Lili Pintauli Siregar diisukan mengundurkan diri dari jabatannya selaku Wakil Ketua KPK jelang menjalani sidang etik. Kolega Lili Pintauli sesama Pimpinan KPK mengaku belum mendapat informasi mengenai hal tersebut.
“Yang bersangkutan [Lili Pintauli] masih ke luar kota. Nanti saya konfirmasi setelah jumpa,” kata Wakil Ketua KPK, Nurul Ghufron, saat dikonfirmasi, Jumat (1/7).
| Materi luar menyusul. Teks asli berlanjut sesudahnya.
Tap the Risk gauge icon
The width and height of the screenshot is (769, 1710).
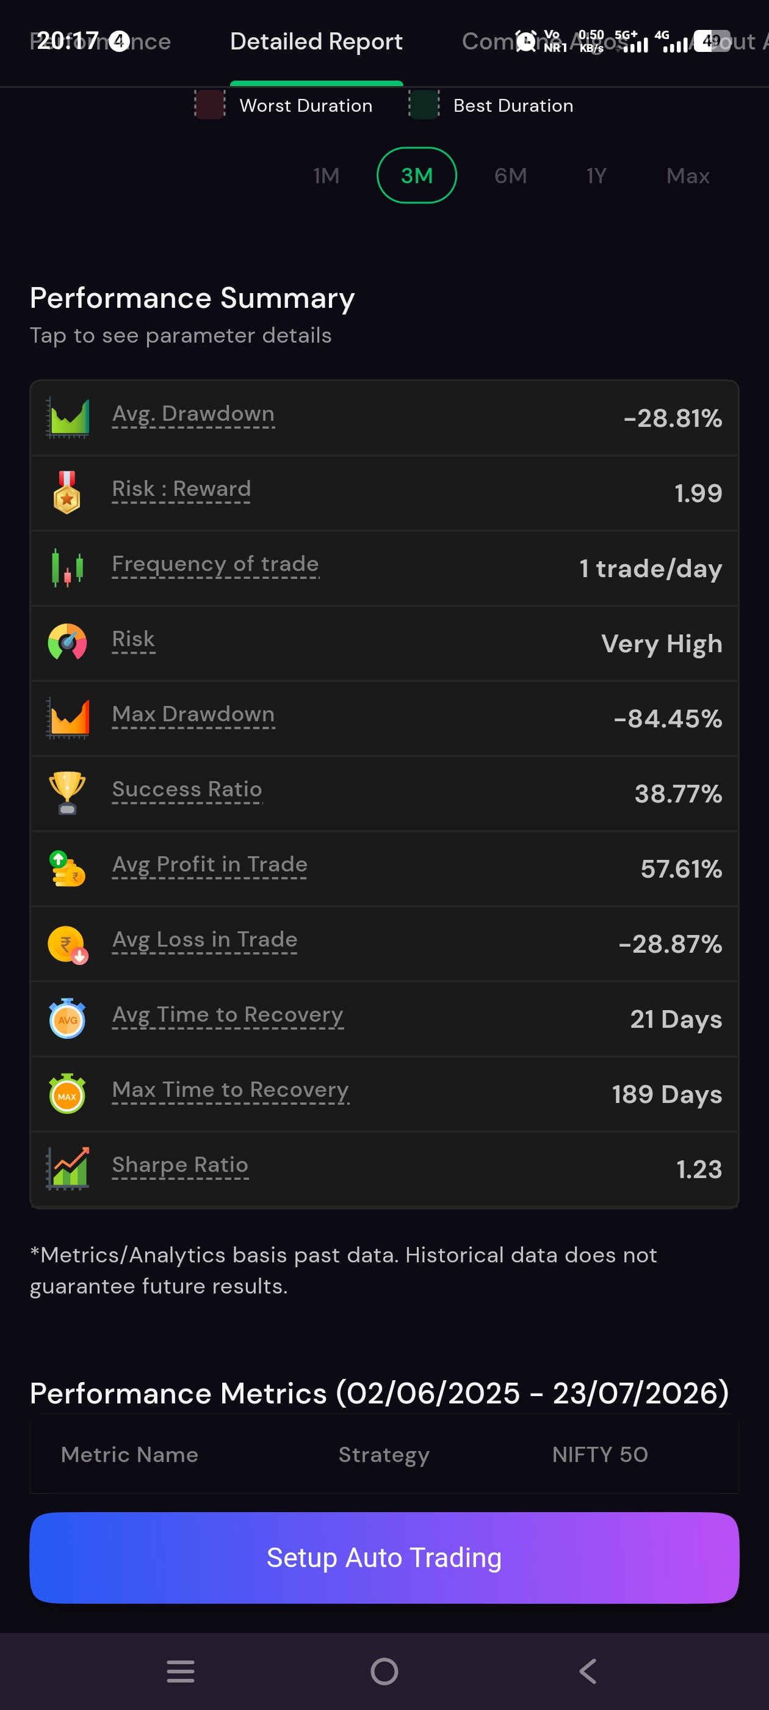[67, 642]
Beredar kabar pula bahwa Lili Pintauli sudah menyerahkan surat pengunduran diri ke Pimpinan lain. Namun Ghufron membantahnya.
“Saya belum menerima [surat pengunduran diri] atau belum pernah melihat,” tambahnya.
Lili Pintauli sedang menjadi sorotan setelah dugaan pelanggaran etiknya akan disidang oleh Dewas KPK. Ia dilaporkan karena diduga menerima fasilitas menginap dan tiket MotoGP Mandalika pada beberapa waktu lalu.
Ghufron menghormati proses yang sedang berlangsung. Ia menyerahkan sepenuhnya proses etik kepada Dewas KPK.
“Kami pimpinan menghormati proses yang sedang dilakukan oleh Dewas. Dan karenanya mempersilakan Dewas untuk melakukan proses hukum sesuai ketentuan,” pungkasnya.
Rencananya, LIli Pintauli akan menjalani sidang etik Dewas KPK pada 5 Juli mendatang. Ini akan menjadi sidang etik kedua bagi Lili Pintauli.
Pada 2021, ia sudah pernah disidang etik karena berkomunikasi dengan pihak berperkara serta menggunakan jabatan untuk kepentingan pribadi.
Kedua perbuatan itu terbukti. Ia dihukum dengan sanksi berat. Namun sanksi berat itu hanya pemotongan gaji pokok 40% selama setahun.
Merujuk peraturan Dewas KPK, terdapat 2 jenis sanksi berat untuk Pimpinan KPK yang terbukti melanggar etik. Pertama ialah pemotongan gaji pokok 40% selama setahun. Kedua ialah diminta untuk mengajukan pengunduran diri.
Sementara Lili Pintauli, sejak dilaporkan atas dugaan penerimaan akomodasi MotoGP Mandalika, belum berkomentar sama sekali.